[DATA IN THIS EXERCISE]
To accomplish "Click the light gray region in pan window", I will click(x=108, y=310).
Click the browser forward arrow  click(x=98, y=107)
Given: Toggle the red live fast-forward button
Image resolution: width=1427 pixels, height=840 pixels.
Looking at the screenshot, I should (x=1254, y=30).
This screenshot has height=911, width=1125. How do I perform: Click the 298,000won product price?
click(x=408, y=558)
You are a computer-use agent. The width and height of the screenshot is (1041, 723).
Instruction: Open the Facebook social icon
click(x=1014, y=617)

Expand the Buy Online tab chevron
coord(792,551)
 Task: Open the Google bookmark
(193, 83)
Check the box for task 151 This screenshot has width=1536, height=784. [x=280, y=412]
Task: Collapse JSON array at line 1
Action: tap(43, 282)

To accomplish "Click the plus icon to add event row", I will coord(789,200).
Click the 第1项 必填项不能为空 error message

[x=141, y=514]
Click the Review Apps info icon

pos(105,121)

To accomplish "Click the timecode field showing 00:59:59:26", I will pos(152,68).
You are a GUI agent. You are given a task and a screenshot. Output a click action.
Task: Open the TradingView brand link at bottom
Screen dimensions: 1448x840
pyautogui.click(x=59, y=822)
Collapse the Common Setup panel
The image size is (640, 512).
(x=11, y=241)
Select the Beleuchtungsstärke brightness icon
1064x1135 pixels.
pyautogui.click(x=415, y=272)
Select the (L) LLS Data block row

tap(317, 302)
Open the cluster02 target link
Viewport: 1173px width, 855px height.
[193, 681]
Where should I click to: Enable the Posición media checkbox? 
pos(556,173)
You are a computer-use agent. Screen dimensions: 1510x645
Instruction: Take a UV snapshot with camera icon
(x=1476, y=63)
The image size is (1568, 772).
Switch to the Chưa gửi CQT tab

[PROBLEM TO SOLVE] Only the lines from the one with "Select the (L) LLS Data block row" through the final line above belong in the answer, each reproduced word for word.

[ANSWER SECTION]
Select the (L) LLS Data block row

tap(317, 302)
Open the cluster02 target link
Viewport: 1173px width, 855px height.
[193, 681]
Where should I click to: Enable the Posición media checkbox? 
pos(556,173)
You are a computer-use agent. Screen dimensions: 1510x645
Instruction: Take a UV snapshot with camera icon
(x=1476, y=63)
The image size is (1568, 772).
Switch to the Chưa gửi CQT tab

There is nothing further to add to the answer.